You mentioned the following in your List of Lists:
“WTSHTF, ammo will be worth nearly its weight in silver. Store all of your ammo in military surplus ammo cans (with seals that are still soft) and it will store for decades. Stick to common calibers, get plenty of .22 LR (most high velocity hollow points).”
High velocity .22 rimfire can be heard from a long way off. Would human predators stalk you and close in for the kill? Think stealth after the SHTF. Here are some figures:
High velocity 22 40 grain @ 1,250 fps (hypersonic) = 136 foot pounds of energy
CCI 22 CB Long 29 grain @ 720 fps= 33 foot pounds of energy
Aguila SSS 60 grain @ 950 = 120 foot pounds of energy
Remington subsonic 38 grain @ 1,000 = 95 foot pounds of energy
Please take the time to read Tossing “Rocks” – Shooting Subsonic .22s, — a comparison of four subsonic 22 rounds.
JWR Replies: There is some value in buying subsonic ammo, for stealthy pest and small game shooting. If that is your goal, then buy the Aguila SSS Subsonic. These are like CB caps on steroids. They are very quiet. A quantity of 500 to 1,000 rounds should suffice. Subsonic “target” ammo is made in small quantities, so it can literally be twice to six times as expensive as the mass-produced high velocity .22 rimfire varieties. The Aguila SSS, currently sells for $4.49 for a box of 50, even from a discount mail order dealer like Midway! (Expect even higher prices in retail gun shops.)
For barter purposes, (your largest stockpile), buy high velocity, factory name brand (Winchester or Remington) hollow points. In actuality, standard 40 grain round nose has almost identical terminal effects as a hollow point. (The hollow nose looks great for marketing purposes, but at typical rimfire velocities, it doesn’t case significantly increased expansion.) But since the majority of your barter customers will not be ballistics experts, they will assume that hollow points are somehow “better” and hence they will likely be willing to allow more in trade for them.
If you are going to store both subsonic and hypersonic rimfire ammo for your own use, then do some extensive testing with each of your .22 pistols and rifles. Accuracy can vary substantially, so match your rifles to their most accurate cartridges. The point of impact (“bullet drop”) will also vary considerably when switching ammo, necessitating re-zeroing. If you have numerous .22s rifles, then you might consider making one of them with a scope your “dedicated” platform for shooting subsonic ammo.
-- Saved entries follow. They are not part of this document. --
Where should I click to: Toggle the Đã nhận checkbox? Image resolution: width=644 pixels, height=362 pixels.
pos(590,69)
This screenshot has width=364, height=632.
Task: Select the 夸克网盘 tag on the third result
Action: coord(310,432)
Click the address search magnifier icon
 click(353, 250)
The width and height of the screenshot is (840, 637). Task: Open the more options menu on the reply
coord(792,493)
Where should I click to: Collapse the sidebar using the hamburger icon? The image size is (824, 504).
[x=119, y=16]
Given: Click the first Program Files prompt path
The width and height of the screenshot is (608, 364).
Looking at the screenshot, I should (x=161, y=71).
Zero it in carefully for use with one particular type of ammunition, and mark the rifle accordingly . (For example, an adhesive sticker on the scope marked “Zeroed for PMC Moderator Subsonic.”)
Consider this: If you are in a situation where bad guys head toward the sound of gunfire, then you had better have something a lot more powerful than a .22 rimfire rifle in your hands when they arrive.
In an absolute worst case scenario, where you don’t want to attract any attention, pest or small game shooting with a high-power .22 or .25 caliber air rifle is both quieter and less expensive than shooting with subsonic .22 rimfire ammunition. For survival shooting, I prefer manually pimped models, rather than CO2-powered. If money is no object, then get something like a Beeman R1 .22 Double Gold or perhaps even a Weihrauch HW 100S. These are available from Pyramid Air (one of our affiliate advertisers), and several other Internet vendors. Compared to the cost of shooting expensive subsonic ammunition like Aguila SSS, even an expensive air rifle will pay for itself after shooting just a few thousand rounds. If you are on a budget, then Get a Gamo Big Cat, or Gamo Carbine Sport. Both of those use .22 pellets. For a medium budget, a Walther Falcon Hunter (either .22 or .25 caliber, around $270) is a good choice.
The other advantage of air rifles is that you can legally conduct target practice inside city limits, in most jurisdictions. While no substitute for high power rifle shooting, indoor practice with an air rifle can help maintain your shooting skills in winter months.